Kementerian Pertahanan China baru-baru ini menanggapi protes Jepang mengenai dua jet tempur J-15 yang beroperasi di perairan sekitar Okinawa. Jet tersebut dilaporkan mengunci radar tembakan ke pesawat F-15 Jepang. Tindakan ini memicu reaksi keras dari Tokyo.
Beijing dengan tegas menolak kritik tersebut. Melalui Kolonel Senior Zhang Xiaogang, mereka menyatakan bahwa protes Jepang adalah tuduhan yang tidak berdasar. China menyamakan situasi ini dengan pepatah “maling teriak maling”, menggambarkan bahwa Jepang dalam posisi yang hipokrit.
Zhang menjelaskan bahwa operasi jet J-15 adalah bagian dari misi yang sepenuhnya sesuai dengan hukum internasional. Menurutnya, Jepang sebenarnya yang melakukan provokasi dengan mengirimkan pesawat untuk mengikuti dan mengganggu latihan militer Tiongkok.
Insiden ini dimulai pada tanggal 6 Desember 2025. Dua kali dalam rentang waktu yang singkat, jet J-15 China mengarahkan radarnya pada pesawat F-15 Jepang. Yang pertama terjadi dari pukul 16:32 hingga 16:35, dan yang kedua dari pukul 18:37 hingga 19:08. Ini dianggap sebagai manuver berisiko tinggi dan menambah ketegangan di wilayah tersebut.

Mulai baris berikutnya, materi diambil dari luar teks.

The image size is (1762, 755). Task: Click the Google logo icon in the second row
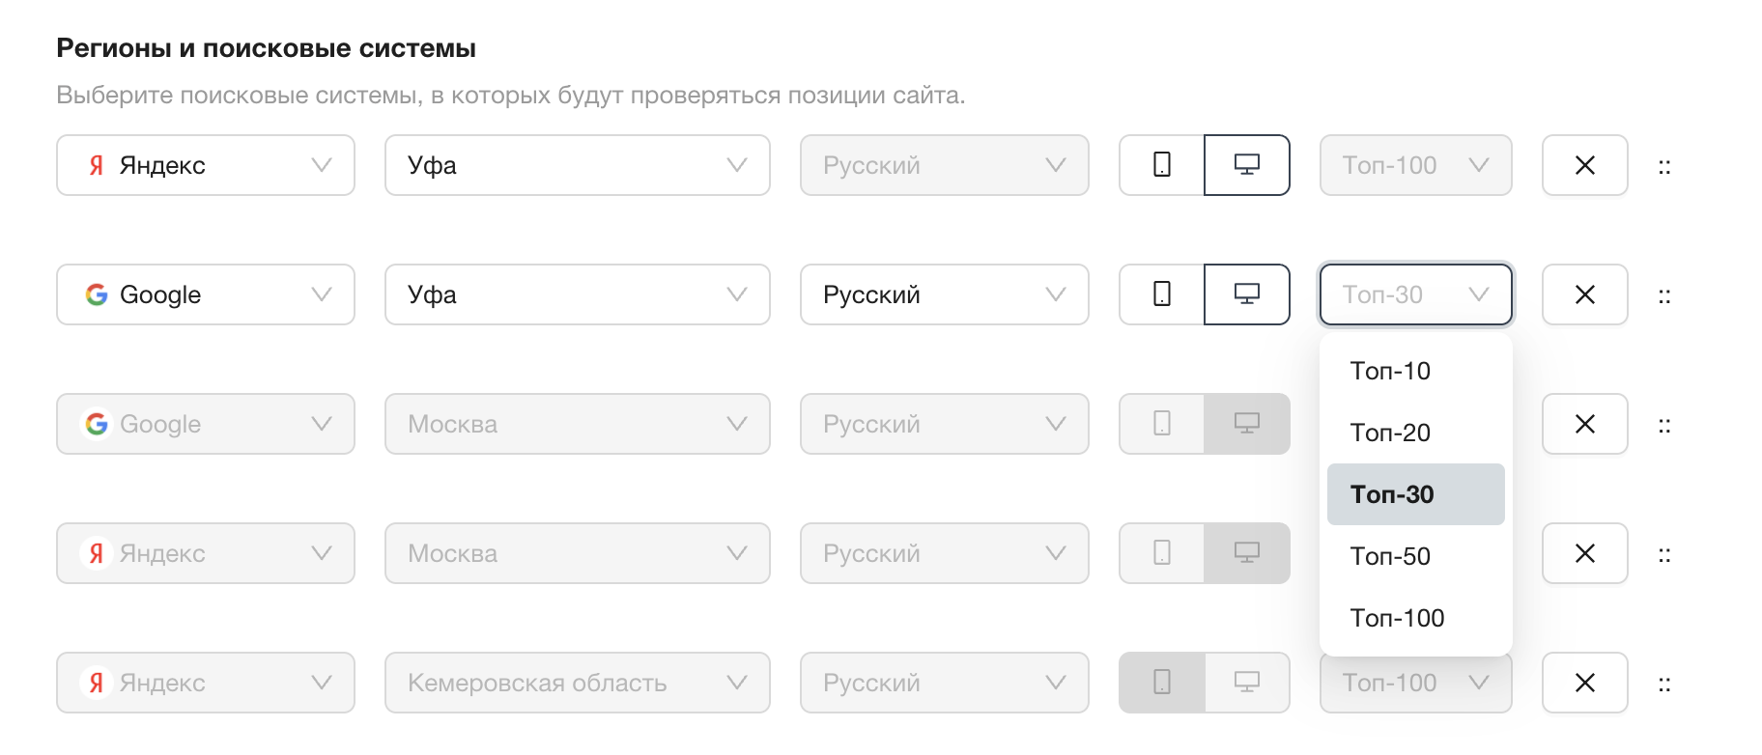tap(96, 294)
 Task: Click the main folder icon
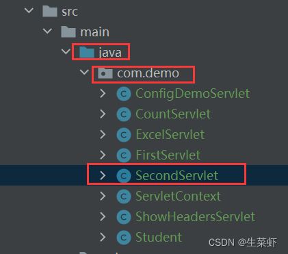(x=68, y=31)
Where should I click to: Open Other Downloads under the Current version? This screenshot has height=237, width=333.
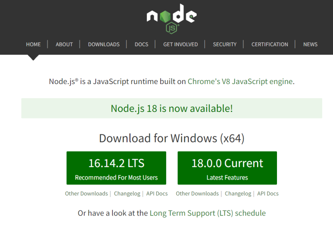[x=197, y=193]
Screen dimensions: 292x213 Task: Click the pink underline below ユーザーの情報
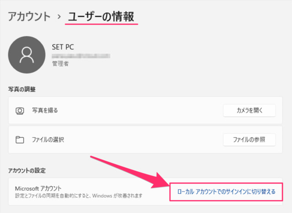click(x=101, y=26)
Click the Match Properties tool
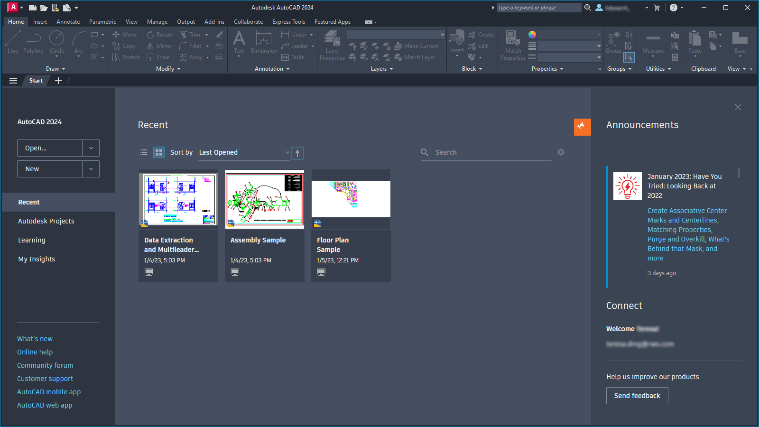 point(512,45)
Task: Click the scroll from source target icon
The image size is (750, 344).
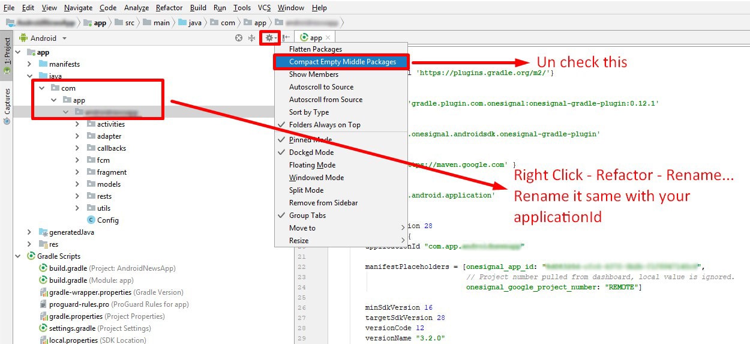Action: tap(239, 38)
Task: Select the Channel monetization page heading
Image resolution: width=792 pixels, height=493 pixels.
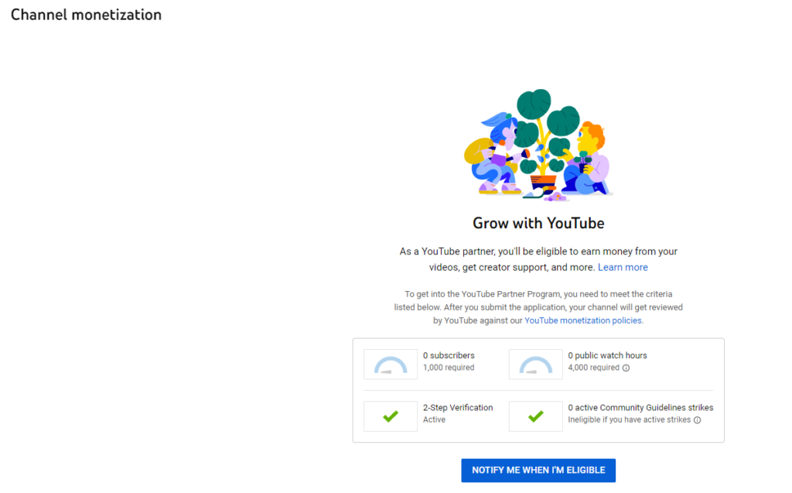Action: (86, 15)
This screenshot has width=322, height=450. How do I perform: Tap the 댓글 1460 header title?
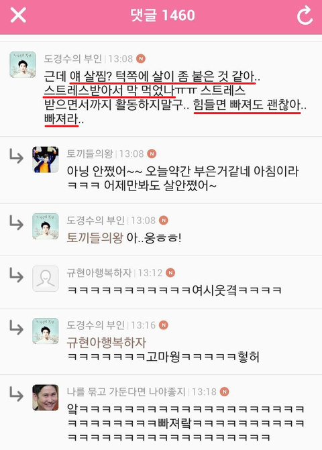pyautogui.click(x=163, y=15)
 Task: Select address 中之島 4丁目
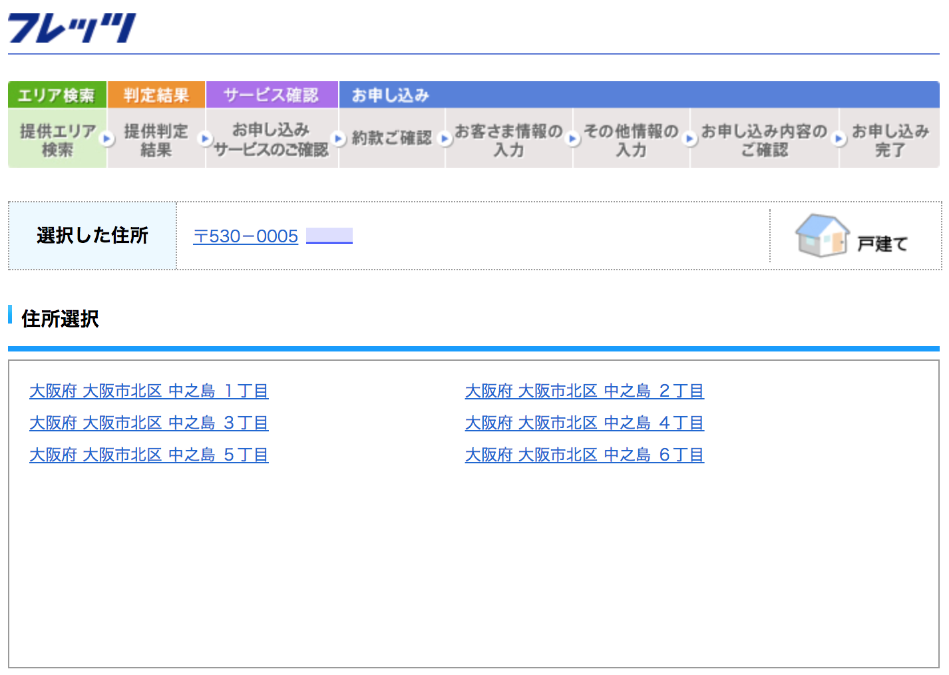coord(584,423)
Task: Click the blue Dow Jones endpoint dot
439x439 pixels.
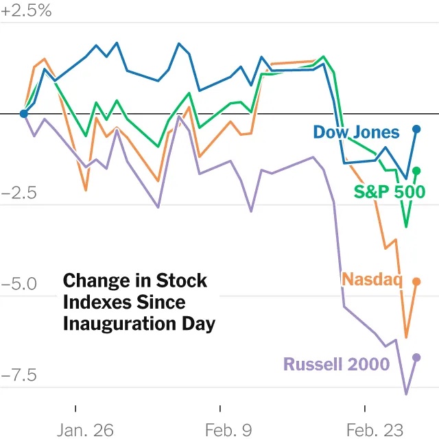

Tokyo menuduh Beijing melakukan tindakan provokatif yang bisa mengarah pada insiden militer. Menteri Pertahanan Jepang, Shinjiro Koizumi, menggambarkan tindakan penguncian radar sebagai langkah berbahaya. Ia menegaskan bahwa tindakan tersebut tidak diperlukan untuk menjaga keselamatan penerbangan.
Jepang mengklaim bahwa mereka telah menyampaikan protes keras kepada China. Mereka juga meminta agar kejadian serupa tidak terulang kembali. Meski tidak ada kerusakan atau korban, situasi ini menyoroti meningkatnya ketegangan antara kedua negara.
Pemerintah Jepang mengekspresikan kekhawatiran serius mengenai tindakan China yang dinilai melampaui batas dan bisa memicu eskalasi lebih lanjut. Zhang Xiaogang menanggapi dengan pernyataan bahwa Jepang seharusnya mengevaluasi motifnya sendiri.
Ketegangan ini muncul saat kedua negara sedang berupaya menstabilkan hubungan dan menghindari eskalasi. Meskipun memiliki sejarah tensing di kawasan, insiden ini menyoroti kebutuhan akan dialog yang lebih konstruktif.
Beijing bersikeras bahwa latihan militer tersebut adalah bagian dari hak mereka sebagai negara berdaulat. Mereka menekankan untuk tetap beroperasi sesuai dengan ketentuan yang berlaku di tingkat internasional.
Ketegangan antara Jepang dan China seringkali dipicu oleh berbagai isu, terutama yang berkaitan dengan kekuatan militer dan hak atas wilayah laut. Kasus ini hanyalah salah satu contoh dari dinamika yang lebih besar di kawasan Asia-Pasifik.
Kedua negara memiliki kepentingan yang berbeda dalam menjaga keamanan regional. Jepang menegaskan pentingnya mempertahankan kehadiran militer yang kuat untuk melindungi wilayahnya. Sementara itu, China berusaha untuk menunjukkan kekuatan angkatan lautnya sebagai bagian dari kebangkitan global.
Seiring berjalannya waktu, hubungan Jepang dan China akan terus menjadi perhatian dunia. Insiden seperti ini bisa menjadi titik awal bagi diskusi mengenai bagaimana kedua negara dapat berperan dalam menciptakan stabilitas di kawasan.
Bagi banyak pengamat internasional, penting untuk memahami konteks di balik tindakan kedua negara. Dalam konteks konflik yang lebih luas, ketegangan ini mencerminkan persaingan kekuatan yang terus berlangsung di Asia-Pasifik. Keduanya harus berusaha untuk menjaga komunikasi dan menghindari kesalahpahaman yang dapat berujung pada konflik terbuka.